Worse than the disturbance is the volunteered slavery, the phenomena that we are led by the nose by what is new. We’re no longer free thinkers. No longer is research under the purview of the PhD’s. Everyone has new information to post. So we’re always checking, checking, checking to see what others are saying before we make a move.
I read it and worry that I have guided people, not so well sometimes, here on the blog.

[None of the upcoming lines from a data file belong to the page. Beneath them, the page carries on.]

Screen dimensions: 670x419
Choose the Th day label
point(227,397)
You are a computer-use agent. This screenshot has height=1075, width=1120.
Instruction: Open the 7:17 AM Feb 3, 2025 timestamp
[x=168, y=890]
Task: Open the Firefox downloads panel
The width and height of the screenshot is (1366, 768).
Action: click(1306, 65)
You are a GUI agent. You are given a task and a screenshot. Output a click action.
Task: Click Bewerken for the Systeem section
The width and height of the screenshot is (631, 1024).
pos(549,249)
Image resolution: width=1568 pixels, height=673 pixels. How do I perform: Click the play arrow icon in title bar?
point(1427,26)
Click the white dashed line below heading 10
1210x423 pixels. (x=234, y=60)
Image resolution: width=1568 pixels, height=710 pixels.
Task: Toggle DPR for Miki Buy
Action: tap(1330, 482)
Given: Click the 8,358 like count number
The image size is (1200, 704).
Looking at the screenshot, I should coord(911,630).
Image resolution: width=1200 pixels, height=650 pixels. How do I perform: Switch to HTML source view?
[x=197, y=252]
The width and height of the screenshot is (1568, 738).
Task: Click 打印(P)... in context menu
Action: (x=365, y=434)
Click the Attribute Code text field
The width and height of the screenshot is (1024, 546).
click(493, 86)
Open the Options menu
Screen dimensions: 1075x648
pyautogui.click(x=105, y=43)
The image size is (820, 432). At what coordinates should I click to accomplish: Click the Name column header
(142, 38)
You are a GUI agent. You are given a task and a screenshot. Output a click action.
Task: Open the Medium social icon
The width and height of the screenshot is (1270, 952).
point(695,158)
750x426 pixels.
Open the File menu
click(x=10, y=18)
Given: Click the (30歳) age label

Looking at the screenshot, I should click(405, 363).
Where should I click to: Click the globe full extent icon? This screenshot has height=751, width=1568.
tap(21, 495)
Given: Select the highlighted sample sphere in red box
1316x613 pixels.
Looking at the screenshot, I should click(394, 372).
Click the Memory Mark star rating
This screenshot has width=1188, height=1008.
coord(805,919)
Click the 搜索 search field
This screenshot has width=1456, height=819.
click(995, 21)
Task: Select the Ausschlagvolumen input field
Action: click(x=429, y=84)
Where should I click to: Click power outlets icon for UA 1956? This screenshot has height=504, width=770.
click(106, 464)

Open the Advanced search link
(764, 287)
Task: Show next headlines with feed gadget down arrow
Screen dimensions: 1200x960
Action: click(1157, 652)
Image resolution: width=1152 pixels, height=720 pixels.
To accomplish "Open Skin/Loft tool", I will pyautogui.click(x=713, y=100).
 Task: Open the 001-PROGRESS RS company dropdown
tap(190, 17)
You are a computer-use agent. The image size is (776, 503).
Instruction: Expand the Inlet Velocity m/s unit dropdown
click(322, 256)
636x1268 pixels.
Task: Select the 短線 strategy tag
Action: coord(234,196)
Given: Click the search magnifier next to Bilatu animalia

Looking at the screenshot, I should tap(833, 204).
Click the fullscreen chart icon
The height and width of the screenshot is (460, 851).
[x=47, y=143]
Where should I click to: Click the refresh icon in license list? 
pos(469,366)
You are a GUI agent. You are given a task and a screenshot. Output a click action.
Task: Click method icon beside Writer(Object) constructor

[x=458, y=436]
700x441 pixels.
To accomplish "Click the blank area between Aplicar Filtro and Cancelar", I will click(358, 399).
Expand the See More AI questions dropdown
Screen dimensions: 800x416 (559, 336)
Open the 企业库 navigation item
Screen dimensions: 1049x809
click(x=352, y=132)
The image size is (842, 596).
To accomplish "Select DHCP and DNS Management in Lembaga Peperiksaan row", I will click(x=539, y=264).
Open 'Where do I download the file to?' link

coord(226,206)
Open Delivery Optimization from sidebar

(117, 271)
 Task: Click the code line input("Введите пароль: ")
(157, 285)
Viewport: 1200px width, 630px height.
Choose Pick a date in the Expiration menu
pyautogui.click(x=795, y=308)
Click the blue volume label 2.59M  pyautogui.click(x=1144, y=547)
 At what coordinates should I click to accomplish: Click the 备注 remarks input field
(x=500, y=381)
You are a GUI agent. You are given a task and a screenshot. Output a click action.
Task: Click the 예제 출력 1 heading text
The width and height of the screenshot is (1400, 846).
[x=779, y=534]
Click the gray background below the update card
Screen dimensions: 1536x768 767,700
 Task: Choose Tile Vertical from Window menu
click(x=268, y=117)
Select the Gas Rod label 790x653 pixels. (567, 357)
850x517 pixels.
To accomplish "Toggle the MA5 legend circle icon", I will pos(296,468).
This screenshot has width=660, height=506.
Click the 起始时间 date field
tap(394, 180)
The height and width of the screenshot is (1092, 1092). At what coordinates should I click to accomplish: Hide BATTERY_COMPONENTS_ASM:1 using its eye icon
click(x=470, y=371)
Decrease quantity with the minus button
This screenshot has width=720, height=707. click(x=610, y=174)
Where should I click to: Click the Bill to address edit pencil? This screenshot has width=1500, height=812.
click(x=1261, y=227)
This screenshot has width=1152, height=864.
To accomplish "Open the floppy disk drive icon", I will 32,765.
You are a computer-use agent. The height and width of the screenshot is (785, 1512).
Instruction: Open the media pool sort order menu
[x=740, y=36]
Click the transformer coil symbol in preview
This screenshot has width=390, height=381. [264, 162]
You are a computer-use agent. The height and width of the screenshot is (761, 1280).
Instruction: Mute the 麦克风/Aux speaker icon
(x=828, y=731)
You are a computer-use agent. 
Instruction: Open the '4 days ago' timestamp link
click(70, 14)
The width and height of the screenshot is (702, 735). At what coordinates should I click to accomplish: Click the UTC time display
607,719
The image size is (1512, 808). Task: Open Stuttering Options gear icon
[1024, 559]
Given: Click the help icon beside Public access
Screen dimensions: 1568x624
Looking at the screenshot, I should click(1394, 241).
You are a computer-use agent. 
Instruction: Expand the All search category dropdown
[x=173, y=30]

But then again, it wasn’t long ago that I told you to throw your cell phones in the back seat when you drive, before Oprah did her show on it. And haven’t ranted about it for a long time because frankly, it feels that this is the wave of the future. Nobody looks out the window anymore.
Thanks, Ms. Noonan.
Below: President Dwight D. Eisenhower, West Point Class of 1915, with a 1960 graduate, admiring a ring.
5. On the opinion page of WSJ, Margaret Lough, a recent West Point graduate, waxes on nostalgically (My Place in the West Point Ring Cycle) about the meaning of the class ring, how each class determines what theirs will say. Ordinarily the motto rhymes. Class of 2008, No Mission Too Great. This year the class has chosen, For Freedom We Fight.
It’s a beautiful piece of journalism foreshadowing young people, idealistic, risking their lives to defend the lives of other Americans, our constitutional rights, our right to freedom.
I was in tears.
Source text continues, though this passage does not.